Many Supporting Players
The other necessary element of the pub campaign is widespread on-the-ground support. Engaging pub owners throughout the campaign will be crucial—if pub owners and managers “buy in” and actively encourage their patrons to share their stories, the campaign is more likely to register with consumers as a united effort on the part of the country’s pubs. If consumers see that the establishments that they know and trust view the national effort as worthwhile, they may be more likely to give it a second look.
Totally Locally, a shop-local movement born in 2009 and based in West Yorkshire, has won such support from the independent retailers it aims to promote. Totally Locally (motto: “Invest in your town – Invest in your future”) offers a free branding and marketing kit designed for communities to implement town-wide, and its website serves as sort of a home base for each of the towns participating in the movement. Each town has its own Totally Locally page highlighting local merchants and news from the business community. For visitors to the Totally Locally website, it’s akin to having access to several chamber of commerce pages on one site, united under the Totally Locally brand.

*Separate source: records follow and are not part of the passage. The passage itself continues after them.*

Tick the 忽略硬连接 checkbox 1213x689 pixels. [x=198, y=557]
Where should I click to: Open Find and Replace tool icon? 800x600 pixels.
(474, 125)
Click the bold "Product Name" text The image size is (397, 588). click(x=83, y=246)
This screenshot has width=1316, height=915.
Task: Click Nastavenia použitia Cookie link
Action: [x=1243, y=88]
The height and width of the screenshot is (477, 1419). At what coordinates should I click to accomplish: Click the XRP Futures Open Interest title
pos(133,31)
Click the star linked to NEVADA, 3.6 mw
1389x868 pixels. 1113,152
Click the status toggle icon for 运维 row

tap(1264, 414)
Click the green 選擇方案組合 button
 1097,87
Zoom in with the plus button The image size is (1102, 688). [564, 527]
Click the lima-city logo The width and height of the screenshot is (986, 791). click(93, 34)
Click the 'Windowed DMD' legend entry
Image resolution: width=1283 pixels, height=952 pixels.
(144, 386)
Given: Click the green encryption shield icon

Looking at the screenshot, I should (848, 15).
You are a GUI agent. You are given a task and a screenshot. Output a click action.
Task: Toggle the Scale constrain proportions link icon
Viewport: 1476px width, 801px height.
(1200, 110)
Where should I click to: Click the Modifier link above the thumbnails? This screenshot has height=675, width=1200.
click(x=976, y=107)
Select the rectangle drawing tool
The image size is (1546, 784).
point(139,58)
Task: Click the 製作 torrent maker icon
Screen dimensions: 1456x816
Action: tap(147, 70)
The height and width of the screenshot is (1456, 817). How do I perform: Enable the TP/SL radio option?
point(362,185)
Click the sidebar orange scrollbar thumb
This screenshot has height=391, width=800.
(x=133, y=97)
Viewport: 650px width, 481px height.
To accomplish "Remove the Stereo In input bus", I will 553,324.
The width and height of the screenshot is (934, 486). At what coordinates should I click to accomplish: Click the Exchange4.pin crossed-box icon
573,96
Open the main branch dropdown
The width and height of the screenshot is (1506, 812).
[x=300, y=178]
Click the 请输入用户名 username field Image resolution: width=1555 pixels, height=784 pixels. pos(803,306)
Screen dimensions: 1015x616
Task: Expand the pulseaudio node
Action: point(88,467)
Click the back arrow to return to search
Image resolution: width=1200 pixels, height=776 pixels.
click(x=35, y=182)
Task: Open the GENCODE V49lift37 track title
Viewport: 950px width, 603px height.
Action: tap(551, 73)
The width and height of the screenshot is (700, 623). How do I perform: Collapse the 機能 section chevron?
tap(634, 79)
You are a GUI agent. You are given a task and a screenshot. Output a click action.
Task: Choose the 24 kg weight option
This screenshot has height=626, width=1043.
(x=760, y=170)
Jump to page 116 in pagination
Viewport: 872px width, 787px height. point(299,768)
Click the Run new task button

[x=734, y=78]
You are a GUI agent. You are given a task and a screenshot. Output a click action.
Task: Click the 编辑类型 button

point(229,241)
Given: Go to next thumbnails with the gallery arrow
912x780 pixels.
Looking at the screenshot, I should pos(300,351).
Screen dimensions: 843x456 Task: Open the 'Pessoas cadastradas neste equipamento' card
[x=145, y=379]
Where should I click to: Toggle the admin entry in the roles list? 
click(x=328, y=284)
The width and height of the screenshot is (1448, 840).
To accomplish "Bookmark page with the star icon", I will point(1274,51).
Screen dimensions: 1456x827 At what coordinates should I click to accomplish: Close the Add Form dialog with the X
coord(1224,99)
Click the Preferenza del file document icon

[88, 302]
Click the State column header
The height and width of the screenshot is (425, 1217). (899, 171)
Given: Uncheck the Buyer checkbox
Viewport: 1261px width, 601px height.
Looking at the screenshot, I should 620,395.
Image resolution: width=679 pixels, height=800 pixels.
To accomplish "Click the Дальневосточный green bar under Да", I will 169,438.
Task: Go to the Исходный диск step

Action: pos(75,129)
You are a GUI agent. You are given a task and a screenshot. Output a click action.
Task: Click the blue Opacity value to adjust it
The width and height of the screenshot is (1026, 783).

It’s always interesting to watch competitive brands join forces for a campaign. And when the campaign is all about protecting the livelihood of a given industry, it’s more interesting still to track the brands’ commitment over time. Will “It’s Better Down the Pub” successfully get out its message at the national level and find sustained support locally? We’ll look forward to seeing what kind of consumer action this unique collaboration can generate.